**EXCERPT PROVIDED**
######
CHENNAI: It was a difficult start to 2018 for long jumper Sreeshankar Murali. After missing out on the Commonwealth Games due to an appendix surgery, he was not able to jump to the best of his abilities at the Asian Games. However, the youngster ended the year on a high at the Open Nationals in Bhubaneswar, where he broke the national record (8.20m).
Much has been talked about the new generation of elite Indian athletes and how they can finally end India’s athletics medal drought at World Championships or Olympics. While the likes of Hima Das and Neeraj Chopra have given us a glimpse of their talents by multiple medal-winning displays last year, Sreeshankar is yet to do so at the international circuit in the senior level.
Preparations have begun as he targets to achieve the same in the first international competition of the calendar year — Asian Athletics Championships in Doha. But while most of his colleagues are training abroad to excel in April, Sreeshankar is doing the same in his hometown.
“The competition is happening in Doha where it will be hot. The climatic conditions here will help me when I go there. I will be taking part in the Indian Grand Prix 1 on 23rd of this month. While I have time till the Federation Cup in March, the aim is to qualify as soon as possible,” said the Palakkad native.
That being said, the 20-year-old is planning for a stint abroad after April and is looking at Florida as a possible destination. However, a decision regarding how to fund the trip is yet to be taken. Sreeshankar is part of the TOP Scheme and is also sponsored by JSW. Antony Yaich, head coach of JSW’s Inspire Institute of Sport which supports Sreeshankar, is also looking at some European countries and competitions to help him get vital exposure.
######
**THE DATA**
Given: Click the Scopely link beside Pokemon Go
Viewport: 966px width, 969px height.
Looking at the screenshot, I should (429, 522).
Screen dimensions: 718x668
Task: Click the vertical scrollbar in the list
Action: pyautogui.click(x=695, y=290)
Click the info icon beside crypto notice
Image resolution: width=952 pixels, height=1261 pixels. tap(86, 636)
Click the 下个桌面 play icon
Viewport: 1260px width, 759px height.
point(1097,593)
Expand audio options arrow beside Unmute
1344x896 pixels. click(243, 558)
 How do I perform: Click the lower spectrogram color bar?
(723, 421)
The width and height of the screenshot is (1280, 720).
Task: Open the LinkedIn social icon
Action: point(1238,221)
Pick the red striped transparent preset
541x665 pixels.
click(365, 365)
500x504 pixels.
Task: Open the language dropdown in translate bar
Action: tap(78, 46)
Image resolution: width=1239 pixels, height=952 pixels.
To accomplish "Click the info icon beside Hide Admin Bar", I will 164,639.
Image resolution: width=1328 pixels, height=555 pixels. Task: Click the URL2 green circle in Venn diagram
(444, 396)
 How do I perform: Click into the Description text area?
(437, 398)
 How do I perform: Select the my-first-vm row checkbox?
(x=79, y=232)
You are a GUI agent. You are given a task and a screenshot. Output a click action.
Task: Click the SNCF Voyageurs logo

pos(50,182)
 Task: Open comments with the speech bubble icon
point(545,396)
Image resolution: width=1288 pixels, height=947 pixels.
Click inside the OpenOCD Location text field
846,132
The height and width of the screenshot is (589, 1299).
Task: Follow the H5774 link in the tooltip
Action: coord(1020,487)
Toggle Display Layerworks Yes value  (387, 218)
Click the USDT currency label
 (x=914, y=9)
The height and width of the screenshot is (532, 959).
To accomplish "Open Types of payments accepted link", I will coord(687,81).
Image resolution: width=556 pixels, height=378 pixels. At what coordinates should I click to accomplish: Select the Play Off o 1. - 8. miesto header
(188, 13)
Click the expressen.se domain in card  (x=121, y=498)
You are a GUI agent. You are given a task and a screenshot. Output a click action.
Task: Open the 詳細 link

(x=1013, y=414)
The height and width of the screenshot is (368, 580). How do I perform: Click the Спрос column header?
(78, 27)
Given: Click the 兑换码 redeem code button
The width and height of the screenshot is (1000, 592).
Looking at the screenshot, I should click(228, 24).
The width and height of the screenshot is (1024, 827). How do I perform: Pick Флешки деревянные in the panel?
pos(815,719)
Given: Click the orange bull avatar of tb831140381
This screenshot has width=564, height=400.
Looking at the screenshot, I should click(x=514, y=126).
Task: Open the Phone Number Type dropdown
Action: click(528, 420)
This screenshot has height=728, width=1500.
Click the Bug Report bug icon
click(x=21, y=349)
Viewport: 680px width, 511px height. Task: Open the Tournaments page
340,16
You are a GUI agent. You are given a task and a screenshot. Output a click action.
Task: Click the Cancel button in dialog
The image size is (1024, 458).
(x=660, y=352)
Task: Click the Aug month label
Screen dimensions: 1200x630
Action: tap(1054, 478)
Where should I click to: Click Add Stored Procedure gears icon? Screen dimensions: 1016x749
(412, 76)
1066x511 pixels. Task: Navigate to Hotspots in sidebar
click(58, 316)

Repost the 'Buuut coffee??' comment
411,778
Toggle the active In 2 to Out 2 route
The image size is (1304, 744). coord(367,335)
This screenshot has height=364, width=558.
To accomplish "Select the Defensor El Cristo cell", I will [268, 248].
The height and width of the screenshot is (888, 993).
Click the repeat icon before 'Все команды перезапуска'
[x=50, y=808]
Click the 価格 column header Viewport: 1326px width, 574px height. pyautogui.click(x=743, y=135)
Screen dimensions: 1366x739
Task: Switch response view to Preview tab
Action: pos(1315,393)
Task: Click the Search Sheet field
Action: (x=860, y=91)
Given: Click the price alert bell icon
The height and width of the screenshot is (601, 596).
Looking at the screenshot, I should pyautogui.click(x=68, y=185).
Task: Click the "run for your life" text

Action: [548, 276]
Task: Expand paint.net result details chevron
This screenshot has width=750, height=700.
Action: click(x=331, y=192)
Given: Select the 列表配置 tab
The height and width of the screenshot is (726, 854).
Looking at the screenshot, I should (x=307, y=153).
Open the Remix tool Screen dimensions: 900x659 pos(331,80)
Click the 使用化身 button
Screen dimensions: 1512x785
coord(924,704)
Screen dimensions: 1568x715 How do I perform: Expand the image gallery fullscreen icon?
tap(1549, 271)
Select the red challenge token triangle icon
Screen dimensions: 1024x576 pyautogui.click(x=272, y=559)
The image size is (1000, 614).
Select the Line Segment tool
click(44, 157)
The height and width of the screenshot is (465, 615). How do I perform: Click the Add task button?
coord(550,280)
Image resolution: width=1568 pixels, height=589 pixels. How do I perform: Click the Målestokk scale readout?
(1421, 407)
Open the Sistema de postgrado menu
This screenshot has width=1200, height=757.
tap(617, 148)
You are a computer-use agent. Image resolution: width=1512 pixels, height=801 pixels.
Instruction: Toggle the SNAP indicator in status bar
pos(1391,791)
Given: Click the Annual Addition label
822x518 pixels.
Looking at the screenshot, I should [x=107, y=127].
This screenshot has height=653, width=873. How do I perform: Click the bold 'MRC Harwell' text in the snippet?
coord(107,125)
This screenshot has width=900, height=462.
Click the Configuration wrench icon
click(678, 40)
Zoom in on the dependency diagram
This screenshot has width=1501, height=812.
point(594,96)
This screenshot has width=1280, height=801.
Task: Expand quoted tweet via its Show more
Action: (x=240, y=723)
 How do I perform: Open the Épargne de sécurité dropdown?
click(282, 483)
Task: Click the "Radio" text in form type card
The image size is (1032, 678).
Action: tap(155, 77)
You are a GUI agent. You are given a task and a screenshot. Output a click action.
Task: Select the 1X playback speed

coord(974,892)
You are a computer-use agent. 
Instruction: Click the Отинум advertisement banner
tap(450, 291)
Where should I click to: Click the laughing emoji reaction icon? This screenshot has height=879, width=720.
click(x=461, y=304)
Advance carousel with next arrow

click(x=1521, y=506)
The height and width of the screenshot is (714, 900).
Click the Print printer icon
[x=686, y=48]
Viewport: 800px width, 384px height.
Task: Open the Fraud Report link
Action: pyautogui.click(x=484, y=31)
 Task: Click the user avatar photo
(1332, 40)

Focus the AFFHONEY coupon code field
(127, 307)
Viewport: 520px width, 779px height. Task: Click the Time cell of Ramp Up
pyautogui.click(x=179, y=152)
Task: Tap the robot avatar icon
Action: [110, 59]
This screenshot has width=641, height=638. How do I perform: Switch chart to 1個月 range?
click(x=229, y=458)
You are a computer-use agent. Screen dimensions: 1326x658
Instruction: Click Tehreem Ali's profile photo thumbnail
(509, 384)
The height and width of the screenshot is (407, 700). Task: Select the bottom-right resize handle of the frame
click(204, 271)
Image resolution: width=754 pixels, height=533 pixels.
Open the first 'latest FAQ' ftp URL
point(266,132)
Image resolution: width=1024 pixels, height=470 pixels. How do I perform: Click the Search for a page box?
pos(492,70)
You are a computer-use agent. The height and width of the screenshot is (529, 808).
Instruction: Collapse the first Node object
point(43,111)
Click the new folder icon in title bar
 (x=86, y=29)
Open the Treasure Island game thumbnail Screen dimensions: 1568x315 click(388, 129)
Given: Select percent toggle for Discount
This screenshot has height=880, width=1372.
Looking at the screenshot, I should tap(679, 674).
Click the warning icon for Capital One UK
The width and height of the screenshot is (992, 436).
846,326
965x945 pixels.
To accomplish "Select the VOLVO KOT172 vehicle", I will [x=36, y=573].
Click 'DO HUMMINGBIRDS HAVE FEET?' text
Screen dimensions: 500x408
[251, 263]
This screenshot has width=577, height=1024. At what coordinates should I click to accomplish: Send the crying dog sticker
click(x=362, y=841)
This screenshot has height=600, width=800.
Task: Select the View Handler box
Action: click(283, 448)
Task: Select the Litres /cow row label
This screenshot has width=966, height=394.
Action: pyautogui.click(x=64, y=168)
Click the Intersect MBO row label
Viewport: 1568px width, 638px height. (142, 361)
######
**ACTIVITY A**
According to the article about Sreeshankar Murali, at which institution is Antony Yaich the head coach?
**ACTIVITY B**
Copy everything from "CHENNAI: It was" down to "national record (8.20m)." in the article about Sreeshankar Murali, swapping "appendix surgery" for "knee surgery".

**ANSWER SECTION A**
JSW's Inspire Institute of Sport

**ANSWER SECTION B**
CHENNAI: It was a difficult start to 2018 for long jumper Sreeshankar Murali. After missing out on the Commonwealth Games due to an knee surgery, he was not able to jump to the best of his abilities at the Asian Games. However, the youngster ended the year on a high at the Open Nationals in Bhubaneswar, where he broke the national record (8.20m).